INFORMATION GIVEN.
/---
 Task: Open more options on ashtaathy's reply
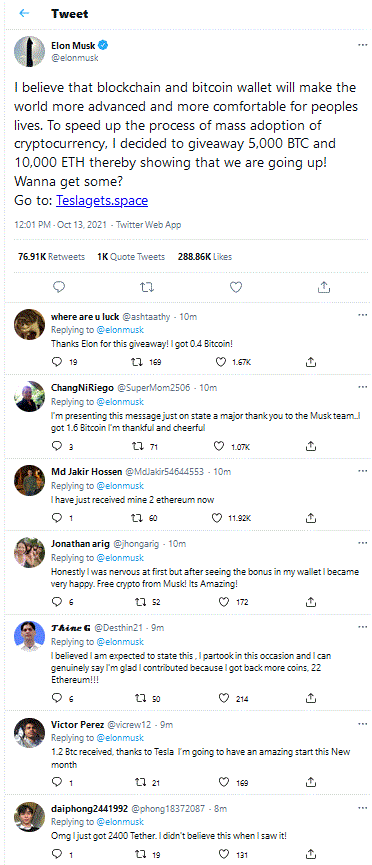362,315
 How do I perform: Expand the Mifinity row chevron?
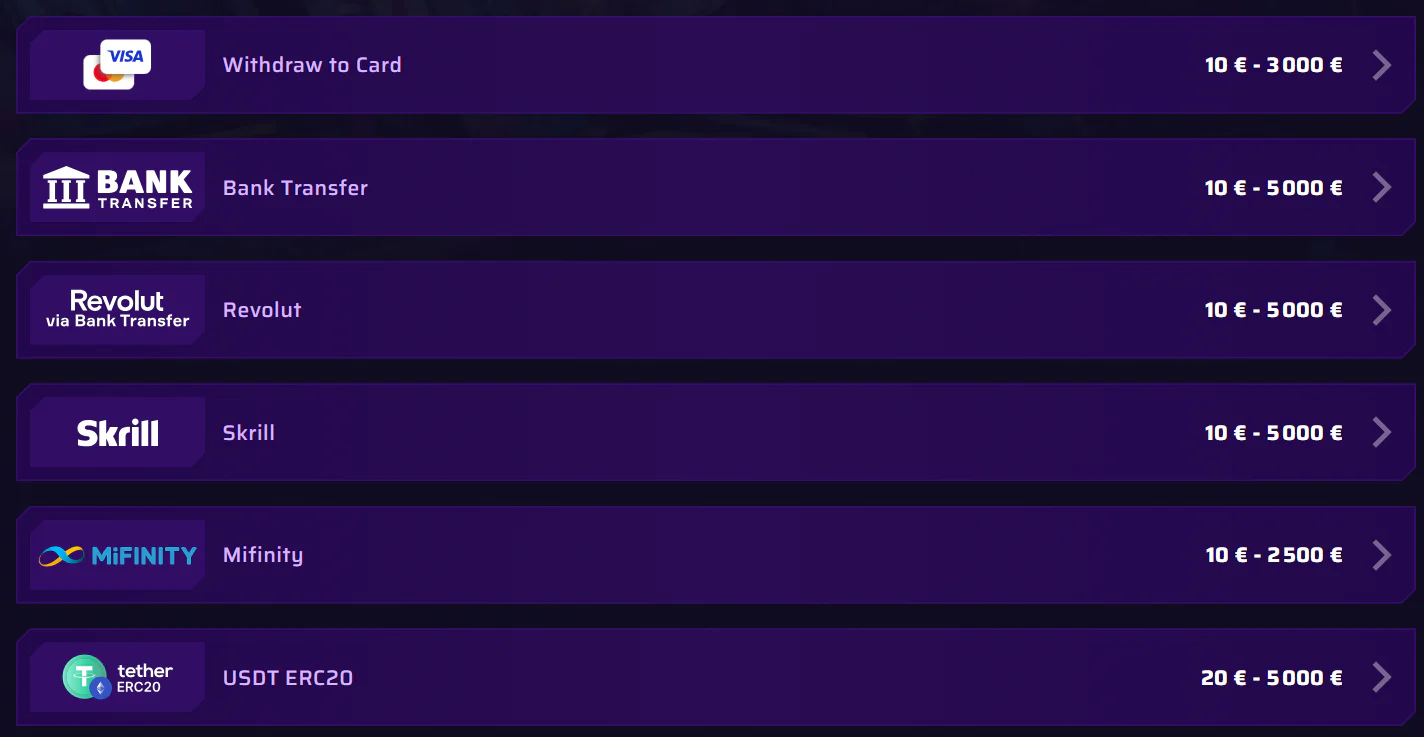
\---
/---
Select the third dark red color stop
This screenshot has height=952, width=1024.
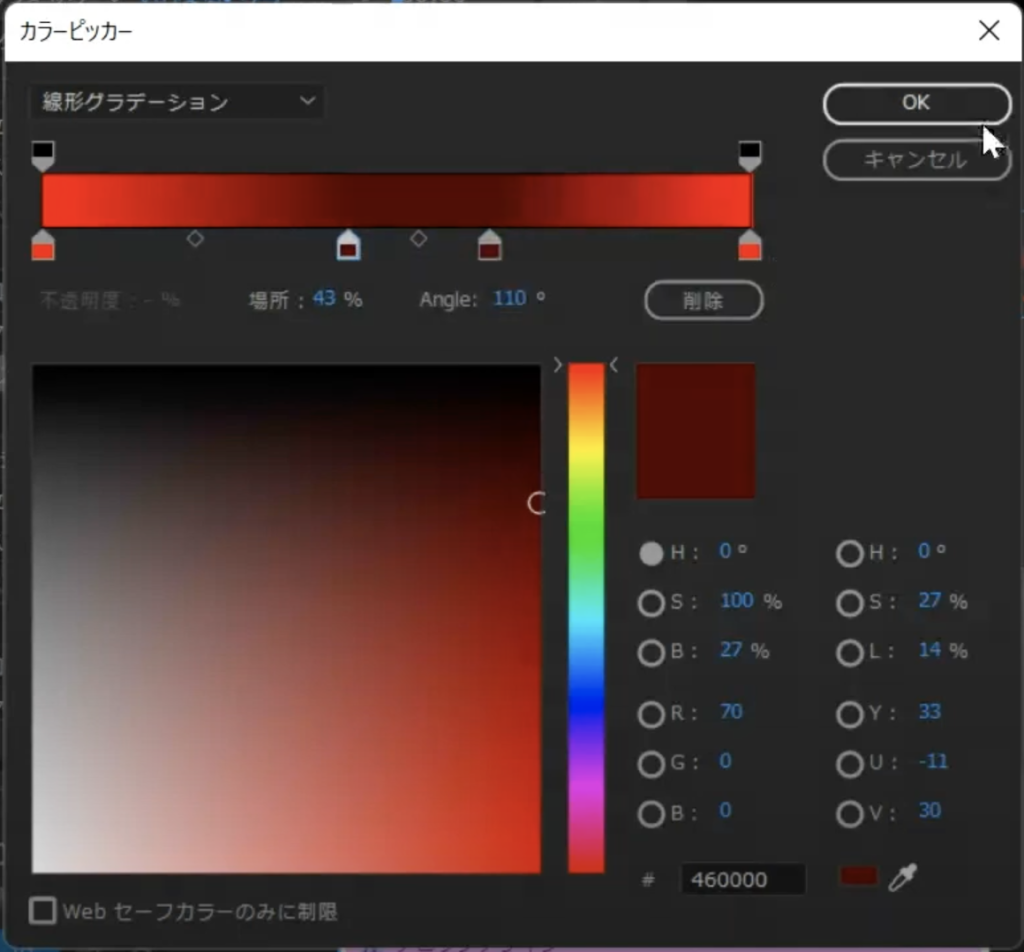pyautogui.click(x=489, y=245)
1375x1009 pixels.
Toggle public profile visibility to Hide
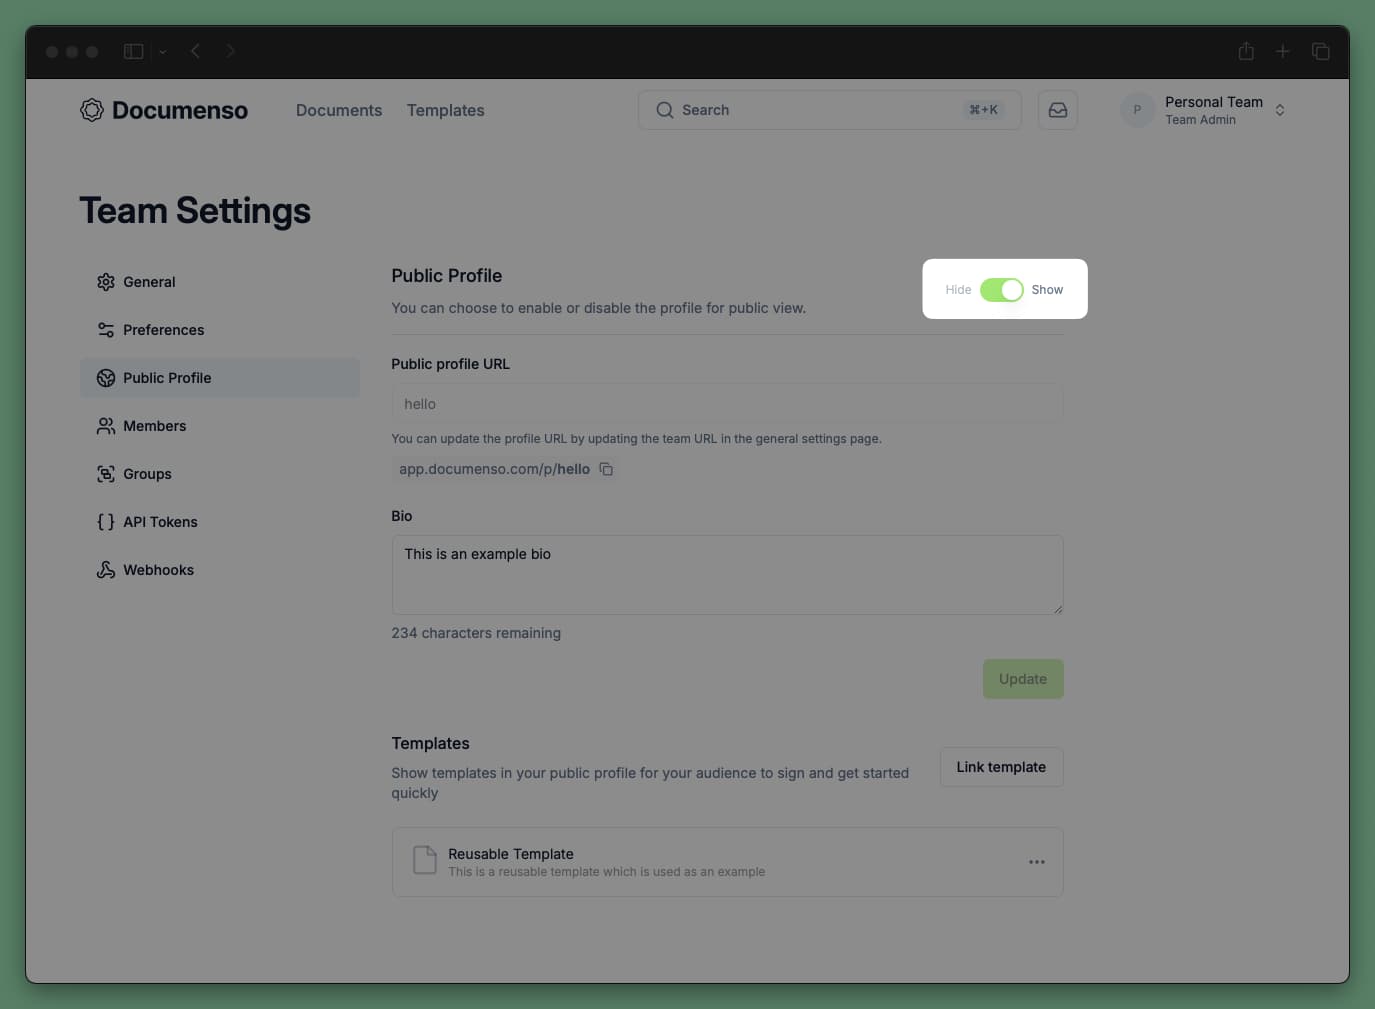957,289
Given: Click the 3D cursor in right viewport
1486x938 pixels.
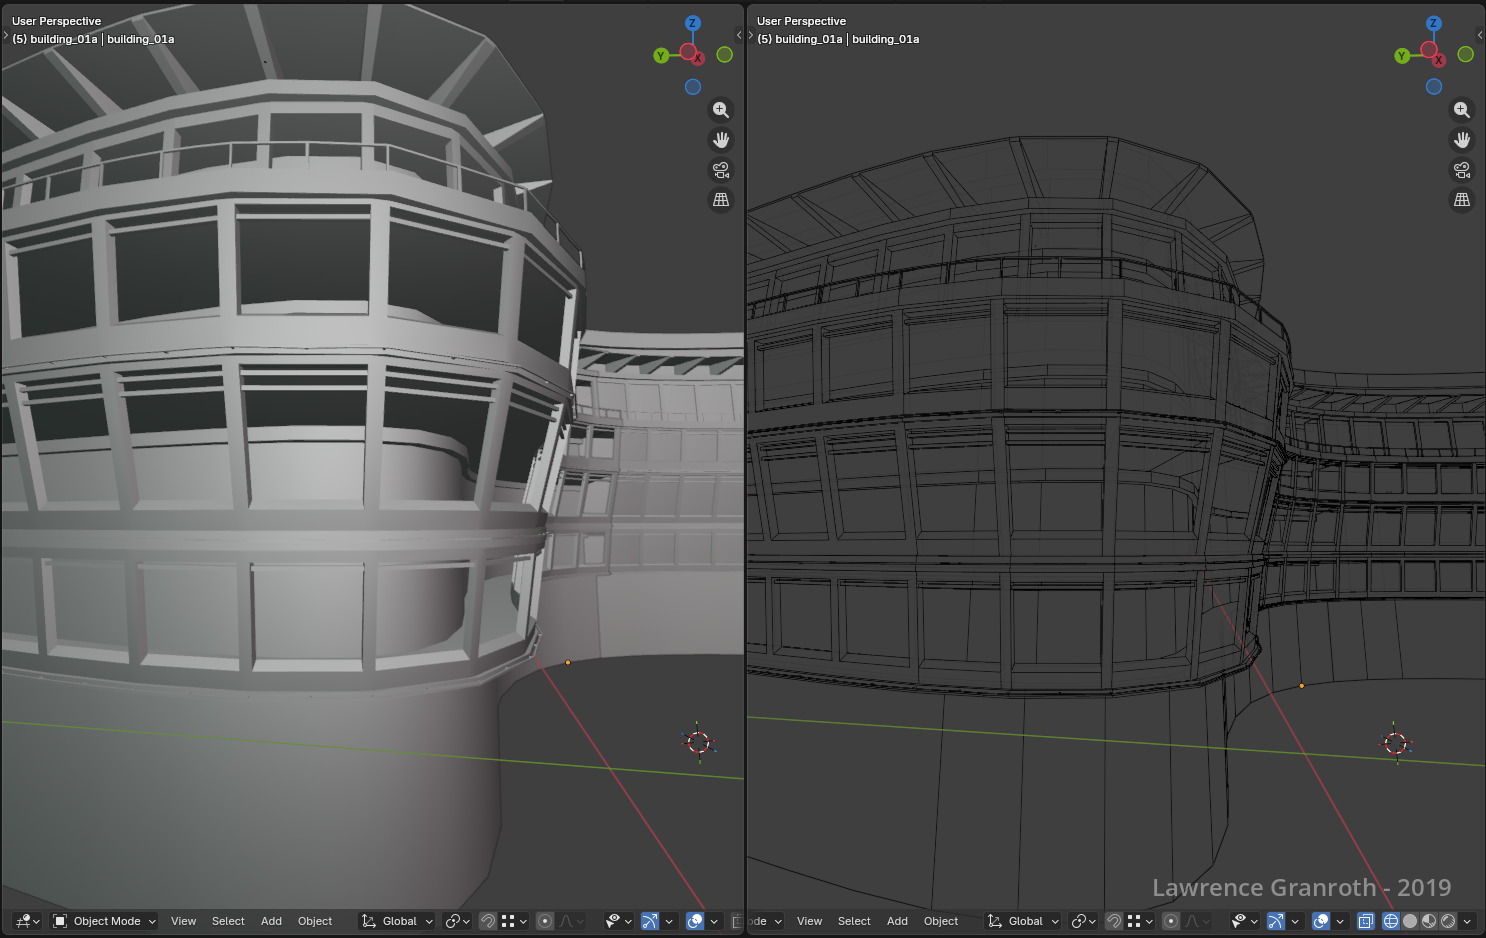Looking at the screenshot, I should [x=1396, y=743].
\---
TASK DETAILS.
Go to the line above that contains "Task: Open more options on ashtaathy's reply" and reproduce everything exactly from there through the line that contains "How do I perform: Expand", leaving out the pictures.

WRITTEN ANSWER.
 Task: Open more options on ashtaathy's reply
362,315
 How do I perform: Expand the Mifinity row chevron?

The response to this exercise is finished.